Einar started back along the side, above him the cable groaning in its pulley, the electric winch whining. He laid his hand open against the steel edging of the flatbed and felt the truck squatting against the torque.
“You might want to take a step back,” Curtis said.
“Am I in your way?”
“You’re standing where you needn’t be if this cable snaps.”
He worked around to Curtis. “It’d be a funny way to die, wouldn’t it,” he said, “squashed by a gravestone?”
“It’d damn sure make a good story if a man could tell it right. Here, reach out to me.” Curtis guided his hand onto the winch lever. “Just ease her off a little when I say something.”
He stood waiting.
“Just a tad now.” Curtis grunted, shouldering the marble into the slot he’d dug, and then the chassis rose up off the leafsprings. “That’s got it,” he said.

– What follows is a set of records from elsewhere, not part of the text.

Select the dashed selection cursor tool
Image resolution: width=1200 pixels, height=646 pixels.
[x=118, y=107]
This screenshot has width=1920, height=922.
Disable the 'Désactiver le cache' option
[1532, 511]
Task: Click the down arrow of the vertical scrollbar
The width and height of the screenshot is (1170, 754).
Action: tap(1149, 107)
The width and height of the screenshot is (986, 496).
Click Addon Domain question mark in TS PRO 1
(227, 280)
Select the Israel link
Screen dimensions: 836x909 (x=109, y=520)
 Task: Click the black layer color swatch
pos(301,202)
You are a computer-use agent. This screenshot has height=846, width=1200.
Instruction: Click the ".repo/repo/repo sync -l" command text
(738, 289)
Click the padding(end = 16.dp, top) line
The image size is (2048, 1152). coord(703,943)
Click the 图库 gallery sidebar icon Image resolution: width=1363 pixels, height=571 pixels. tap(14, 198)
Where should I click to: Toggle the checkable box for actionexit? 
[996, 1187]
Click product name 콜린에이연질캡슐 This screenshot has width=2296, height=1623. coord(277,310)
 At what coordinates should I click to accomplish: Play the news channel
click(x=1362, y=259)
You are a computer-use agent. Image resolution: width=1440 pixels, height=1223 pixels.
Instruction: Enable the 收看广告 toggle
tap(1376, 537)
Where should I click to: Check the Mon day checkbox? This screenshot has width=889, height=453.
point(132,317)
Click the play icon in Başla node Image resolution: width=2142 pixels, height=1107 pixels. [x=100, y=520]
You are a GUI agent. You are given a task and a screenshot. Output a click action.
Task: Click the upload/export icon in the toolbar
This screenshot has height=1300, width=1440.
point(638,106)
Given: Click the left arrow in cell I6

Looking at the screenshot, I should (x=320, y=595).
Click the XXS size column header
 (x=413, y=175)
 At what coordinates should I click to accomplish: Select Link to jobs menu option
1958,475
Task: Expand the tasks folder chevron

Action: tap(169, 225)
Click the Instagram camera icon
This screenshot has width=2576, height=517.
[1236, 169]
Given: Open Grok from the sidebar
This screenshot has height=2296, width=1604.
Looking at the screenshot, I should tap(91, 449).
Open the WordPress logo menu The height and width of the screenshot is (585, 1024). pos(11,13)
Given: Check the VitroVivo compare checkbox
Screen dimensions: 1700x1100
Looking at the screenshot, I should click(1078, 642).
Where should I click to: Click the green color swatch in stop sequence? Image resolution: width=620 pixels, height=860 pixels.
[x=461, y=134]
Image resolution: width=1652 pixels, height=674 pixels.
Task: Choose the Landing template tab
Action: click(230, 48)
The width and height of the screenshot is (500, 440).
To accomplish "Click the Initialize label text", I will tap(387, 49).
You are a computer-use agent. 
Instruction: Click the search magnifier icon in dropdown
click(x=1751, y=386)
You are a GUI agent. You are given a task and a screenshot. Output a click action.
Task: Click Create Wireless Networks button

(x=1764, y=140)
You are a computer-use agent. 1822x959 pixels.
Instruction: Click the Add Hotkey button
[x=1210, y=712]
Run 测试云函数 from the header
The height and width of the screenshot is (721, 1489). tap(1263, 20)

He joined Curtis at the back of the truck. “Have you pulled the tarp off?”
“I just did.”
He knelt in front of the black marble, fingering the lettering and whispering: Alice Conners Clark, born March 2, 1927, died April 14, 2007, beloved & remembered. He sat back on his heels. “Thank you,” he said.
“You ready for your dinner now?”
“I’ve been thinking about it.”
Curtis got him settled in the shade on the old weathered chair, and sat with him, leaning back against the cottonwood, and they ate their corned-beef sandwiches and pickles, sipping cans of cold beer.
“Miss Clark there”-Curtis was talking with his mouth full and coughed-“I don’t believe I ever met her.”
“You never did. She was a friend of my sister’s.”
“I’m glad to hear it,” he said. “I was afraid she was somebody I’d forgot.” He carried their trash up to the cab. “You want me to run down and fetch Marin?”
“She’s up to Billings, her and Marlene Silas. For the aviation show.”
“How’s she know Marlene?”
“They met at that yoga class for seniors at the rec center.” He pushed up out of the chair. “I guess they started talking and found out they’re both off their rockers for airplanes.”
“So this here’s like a surprise?”
“That’s it, exactly.”
Curtis dropped him off at the house in the early afternoon and he napped for an hour, then woke thinking he’d heard Sammy wanting out. He was already standing in the hallway before he remembered Marin had taken the dog with her. He held his breath, listening harder, but whatever made the noise had now stopped.
He sat in the living room listening to a scratched 1955 recording of Her Majesty’s Regimental Band and Massed Pipers. It was a favorite of his and Mitch’s that they used to play on winter evenings when the wind howled under the eaves and the house groaned like a floundering ship. They’d turn the music up loud, sipping bourbon, smoking cigarettes and joking that bagpipes were the only way to fight back against the weight of the long, cold nights. There wasn’t a drop of Scots blood in either one of them.
In the late afternoon he wandered into Griff’s room eating the piece of chocolate cake Curtis had left, his free hand cupped under his chin to catch the crumbs. He licked his fingers clean and felt around in her closet, finding a hooded sweatshirt that smelled of her perspiration, of clay and horses, of the lightly scented perfume she wore. He sat on the corner of her bed holding the thing to his face, inhaling. He expected this would make him feel maudlin, but he didn’t. He felt simply loved, as though she were still there, whispering something comforting, saying something funny.